指値注文の仕組み
買い指値は指定価格以下、売り指値は指定価格以上の反対注文と合致すれば約定します。買い指値を1,000円にした場合、1,000円より高く買うことはありません。売り板に990円があれば、より有利な990円で成立する場合があります。
東証では価格優先、同じ価格なら原則として時間優先です。買い注文は高い指値、売り注文は低い指値が先に処理されます。
指値が約定しない主な理由
- 株価が指定価格に届かなかった
- 指定価格に届いたが、先に並ぶ注文だけが約定した
- 反対側の注文数量が足りなかった
- 一瞬の表示値は付いたが、注文が市場へ届く前だった
- 特別気配や売買停止などで売買が成立しなかった
「安値が指値と同じなのに買えなかった」場合、同じ値段に先着の買い注文が多く、自分まで回らなかった可能性があります。
成行注文との違い
| 比較項目 | 指値 | 成行 |
|---|---|---|
| 価格指定 | あり | なし |
| 優先するもの | 許容価格 | 成立しやすさ |
| 主なリスク | 約定しない | 想定外の価格になる |
価格を追いかけて指値を何度も変更すると、同一価格での時間優先順位を失う場合があります。
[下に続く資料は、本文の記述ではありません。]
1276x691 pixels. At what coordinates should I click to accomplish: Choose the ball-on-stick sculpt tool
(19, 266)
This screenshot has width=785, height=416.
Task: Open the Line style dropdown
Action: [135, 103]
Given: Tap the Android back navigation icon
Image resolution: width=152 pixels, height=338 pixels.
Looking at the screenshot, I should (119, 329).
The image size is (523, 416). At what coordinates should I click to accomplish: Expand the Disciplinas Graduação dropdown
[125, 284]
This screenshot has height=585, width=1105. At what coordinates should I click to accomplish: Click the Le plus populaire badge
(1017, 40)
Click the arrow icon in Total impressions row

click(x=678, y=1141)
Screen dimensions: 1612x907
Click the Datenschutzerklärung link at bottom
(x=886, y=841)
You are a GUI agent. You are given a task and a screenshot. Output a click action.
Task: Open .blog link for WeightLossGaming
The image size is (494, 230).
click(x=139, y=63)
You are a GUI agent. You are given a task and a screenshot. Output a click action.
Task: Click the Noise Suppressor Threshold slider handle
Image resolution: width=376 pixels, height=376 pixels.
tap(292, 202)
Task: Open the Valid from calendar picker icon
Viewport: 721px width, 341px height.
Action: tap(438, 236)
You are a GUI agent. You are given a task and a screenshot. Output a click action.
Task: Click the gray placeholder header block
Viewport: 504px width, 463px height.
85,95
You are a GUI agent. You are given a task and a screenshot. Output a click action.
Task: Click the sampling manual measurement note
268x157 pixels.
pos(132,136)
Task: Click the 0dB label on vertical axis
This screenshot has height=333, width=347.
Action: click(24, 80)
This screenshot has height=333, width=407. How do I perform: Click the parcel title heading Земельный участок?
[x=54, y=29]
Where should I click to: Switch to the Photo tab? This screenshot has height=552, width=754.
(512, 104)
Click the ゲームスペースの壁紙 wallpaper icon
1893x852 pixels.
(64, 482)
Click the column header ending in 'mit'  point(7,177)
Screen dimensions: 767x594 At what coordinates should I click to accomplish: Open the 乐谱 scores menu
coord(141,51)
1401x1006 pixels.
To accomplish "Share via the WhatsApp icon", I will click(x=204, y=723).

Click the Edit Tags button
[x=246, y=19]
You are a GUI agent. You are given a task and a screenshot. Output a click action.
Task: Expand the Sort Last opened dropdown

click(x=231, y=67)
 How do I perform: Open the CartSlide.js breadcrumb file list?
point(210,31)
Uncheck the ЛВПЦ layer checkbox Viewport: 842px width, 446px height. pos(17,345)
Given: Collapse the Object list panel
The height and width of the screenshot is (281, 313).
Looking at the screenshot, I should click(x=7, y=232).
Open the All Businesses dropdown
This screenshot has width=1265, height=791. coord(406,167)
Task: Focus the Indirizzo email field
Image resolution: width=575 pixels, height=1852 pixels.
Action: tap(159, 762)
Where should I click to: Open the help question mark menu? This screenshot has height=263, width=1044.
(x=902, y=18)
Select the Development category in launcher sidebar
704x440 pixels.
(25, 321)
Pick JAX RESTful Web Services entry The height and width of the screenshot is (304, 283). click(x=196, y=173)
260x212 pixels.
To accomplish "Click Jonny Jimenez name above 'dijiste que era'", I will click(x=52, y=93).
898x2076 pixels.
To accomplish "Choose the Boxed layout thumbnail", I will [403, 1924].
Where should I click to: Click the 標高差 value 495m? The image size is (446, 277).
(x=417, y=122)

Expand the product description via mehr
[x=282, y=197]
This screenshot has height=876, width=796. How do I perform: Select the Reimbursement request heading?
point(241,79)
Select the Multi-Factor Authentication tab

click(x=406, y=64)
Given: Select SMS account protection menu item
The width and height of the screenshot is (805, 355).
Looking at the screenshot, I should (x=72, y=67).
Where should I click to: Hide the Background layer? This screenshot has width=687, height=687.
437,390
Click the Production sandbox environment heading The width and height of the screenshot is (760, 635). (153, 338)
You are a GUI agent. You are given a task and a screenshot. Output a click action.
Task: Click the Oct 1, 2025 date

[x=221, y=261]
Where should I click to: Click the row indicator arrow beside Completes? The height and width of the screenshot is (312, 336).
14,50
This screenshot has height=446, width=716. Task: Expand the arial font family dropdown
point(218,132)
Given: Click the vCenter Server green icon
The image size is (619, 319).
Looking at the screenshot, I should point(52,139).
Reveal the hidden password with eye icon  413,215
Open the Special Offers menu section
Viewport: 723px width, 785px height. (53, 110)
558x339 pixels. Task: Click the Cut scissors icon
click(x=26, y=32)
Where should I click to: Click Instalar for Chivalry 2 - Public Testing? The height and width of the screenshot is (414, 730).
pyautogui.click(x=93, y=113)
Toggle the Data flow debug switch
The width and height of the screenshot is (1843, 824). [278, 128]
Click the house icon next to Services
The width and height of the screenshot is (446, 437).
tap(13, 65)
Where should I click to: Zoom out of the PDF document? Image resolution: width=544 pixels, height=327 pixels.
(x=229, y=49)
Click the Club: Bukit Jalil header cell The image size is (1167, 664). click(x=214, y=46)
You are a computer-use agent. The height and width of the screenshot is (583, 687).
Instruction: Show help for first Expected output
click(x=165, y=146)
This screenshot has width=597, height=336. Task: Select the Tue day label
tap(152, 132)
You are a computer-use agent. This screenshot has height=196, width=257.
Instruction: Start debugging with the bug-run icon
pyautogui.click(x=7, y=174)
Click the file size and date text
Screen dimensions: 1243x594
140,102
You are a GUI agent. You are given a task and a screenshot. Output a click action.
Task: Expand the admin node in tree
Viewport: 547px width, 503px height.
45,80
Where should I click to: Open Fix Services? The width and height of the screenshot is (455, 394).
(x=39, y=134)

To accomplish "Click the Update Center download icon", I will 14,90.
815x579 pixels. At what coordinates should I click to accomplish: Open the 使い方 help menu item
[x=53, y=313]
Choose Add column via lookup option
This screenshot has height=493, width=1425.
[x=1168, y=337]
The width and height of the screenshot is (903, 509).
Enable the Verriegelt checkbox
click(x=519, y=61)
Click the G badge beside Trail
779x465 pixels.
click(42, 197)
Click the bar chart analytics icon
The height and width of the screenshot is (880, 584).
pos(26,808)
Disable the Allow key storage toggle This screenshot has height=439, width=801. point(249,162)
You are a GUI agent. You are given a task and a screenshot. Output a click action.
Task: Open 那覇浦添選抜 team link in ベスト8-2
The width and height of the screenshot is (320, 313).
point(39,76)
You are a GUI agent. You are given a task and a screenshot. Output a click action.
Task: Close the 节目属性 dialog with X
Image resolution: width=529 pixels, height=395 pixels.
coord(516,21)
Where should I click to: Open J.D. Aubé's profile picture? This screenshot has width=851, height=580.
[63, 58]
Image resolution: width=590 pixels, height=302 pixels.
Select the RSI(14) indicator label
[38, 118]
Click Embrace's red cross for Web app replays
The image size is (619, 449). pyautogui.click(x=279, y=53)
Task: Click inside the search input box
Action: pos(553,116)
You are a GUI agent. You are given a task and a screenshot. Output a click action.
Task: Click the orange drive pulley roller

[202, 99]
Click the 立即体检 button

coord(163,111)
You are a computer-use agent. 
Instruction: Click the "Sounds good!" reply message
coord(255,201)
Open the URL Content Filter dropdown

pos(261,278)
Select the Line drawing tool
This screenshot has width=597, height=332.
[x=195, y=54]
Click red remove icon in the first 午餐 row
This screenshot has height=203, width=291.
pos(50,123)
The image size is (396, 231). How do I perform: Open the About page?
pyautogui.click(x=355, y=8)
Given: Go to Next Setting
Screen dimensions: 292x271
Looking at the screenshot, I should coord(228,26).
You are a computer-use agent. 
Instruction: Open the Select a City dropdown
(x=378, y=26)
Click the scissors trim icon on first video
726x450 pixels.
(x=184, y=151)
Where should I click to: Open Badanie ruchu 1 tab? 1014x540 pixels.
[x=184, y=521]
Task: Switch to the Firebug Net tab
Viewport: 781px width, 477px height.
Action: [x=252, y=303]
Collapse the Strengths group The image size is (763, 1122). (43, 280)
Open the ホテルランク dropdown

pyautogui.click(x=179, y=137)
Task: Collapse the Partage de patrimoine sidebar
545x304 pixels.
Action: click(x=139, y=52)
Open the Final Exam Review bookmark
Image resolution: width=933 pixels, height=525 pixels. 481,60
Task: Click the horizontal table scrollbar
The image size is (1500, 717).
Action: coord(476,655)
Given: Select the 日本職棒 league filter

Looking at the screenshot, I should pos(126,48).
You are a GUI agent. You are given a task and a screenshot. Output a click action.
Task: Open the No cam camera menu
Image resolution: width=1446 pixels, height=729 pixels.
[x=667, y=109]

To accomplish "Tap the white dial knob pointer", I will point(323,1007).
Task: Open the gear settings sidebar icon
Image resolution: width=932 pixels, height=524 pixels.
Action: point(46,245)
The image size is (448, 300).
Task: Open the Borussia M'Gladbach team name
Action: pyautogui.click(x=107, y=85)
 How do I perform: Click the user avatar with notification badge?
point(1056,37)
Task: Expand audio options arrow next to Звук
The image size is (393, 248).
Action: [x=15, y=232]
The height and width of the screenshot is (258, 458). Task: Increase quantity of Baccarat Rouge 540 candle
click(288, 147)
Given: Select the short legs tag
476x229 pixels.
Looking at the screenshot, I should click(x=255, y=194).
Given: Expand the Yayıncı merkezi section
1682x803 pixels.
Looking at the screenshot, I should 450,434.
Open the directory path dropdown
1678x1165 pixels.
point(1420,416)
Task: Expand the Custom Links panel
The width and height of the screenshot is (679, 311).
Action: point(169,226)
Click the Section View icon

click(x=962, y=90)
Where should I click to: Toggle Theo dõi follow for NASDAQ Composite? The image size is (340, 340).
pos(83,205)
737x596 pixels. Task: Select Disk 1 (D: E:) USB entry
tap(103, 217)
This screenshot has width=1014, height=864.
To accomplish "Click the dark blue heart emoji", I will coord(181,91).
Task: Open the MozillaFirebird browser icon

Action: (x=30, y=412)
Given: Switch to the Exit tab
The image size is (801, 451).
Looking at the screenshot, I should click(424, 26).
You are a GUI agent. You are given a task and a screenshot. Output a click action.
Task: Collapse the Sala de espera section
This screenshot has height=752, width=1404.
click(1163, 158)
訂正ルールは証券会社で確認してください。
指値の決め方
現在値だけでなく、板の厚さ、呼値の単位、出来高を確認します。「必ず買いたい価格」ではなく、「これより高ければ見送る上限」として考えるのが基本です。売りでは反対に、受け入れられる下限を決めます。
まとめ
指値注文は許容価格を守るための注文です。条件に合っても順番や数量により約定しないため、価格到達と約定を同じ意味だと考えないようにしましょう。
※東証の売買制度は2026年8月11日に再確認しました。